* _WHAT TO WORK ON_:
Output range, inclusive: from the line containing "Task: Click the 2025-10-30 end date field" to the line containing "Viewport: 1606px width, 948px height.". Restate those lines from the data below word for word and only those.

* _DATA SUPPLIED_:
"""
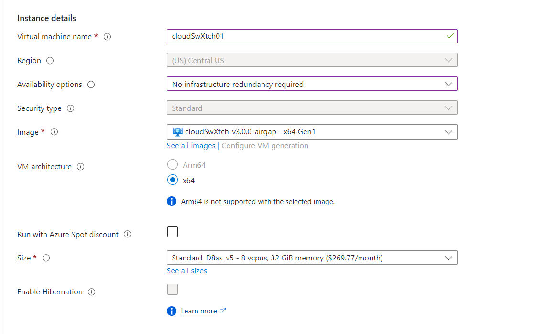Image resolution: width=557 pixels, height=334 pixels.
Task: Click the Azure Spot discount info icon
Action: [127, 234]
"""
"""
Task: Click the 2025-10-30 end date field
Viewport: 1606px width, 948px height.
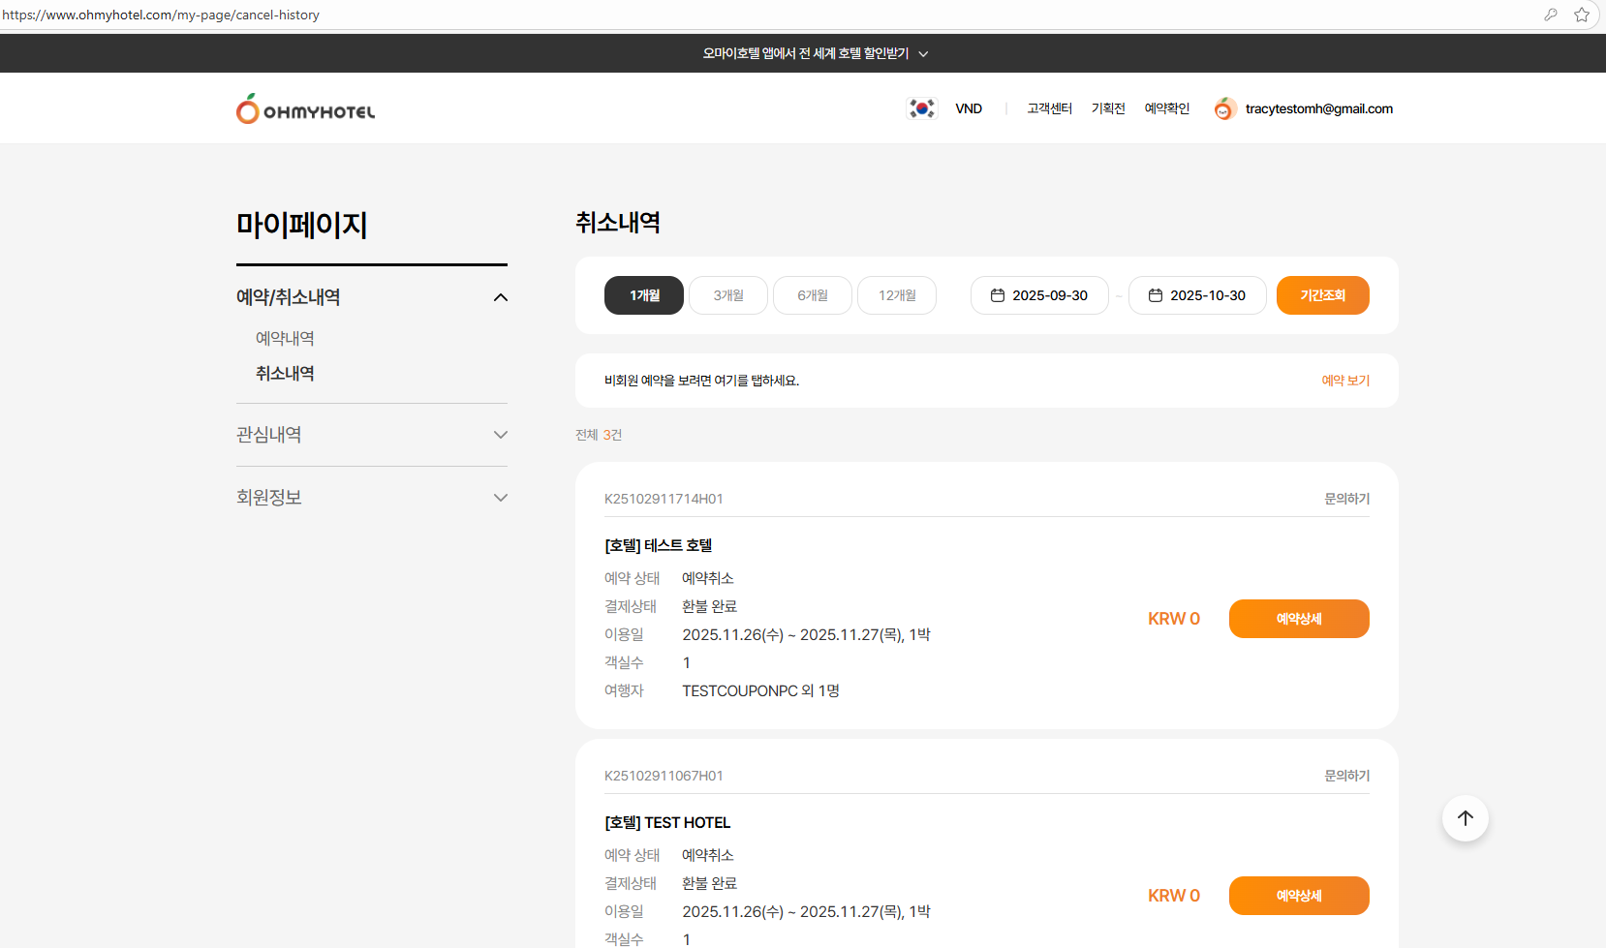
"""
* _SOLUTION BELOW_:
Task: Click the 2025-10-30 end date field
Viewport: 1606px width, 948px height.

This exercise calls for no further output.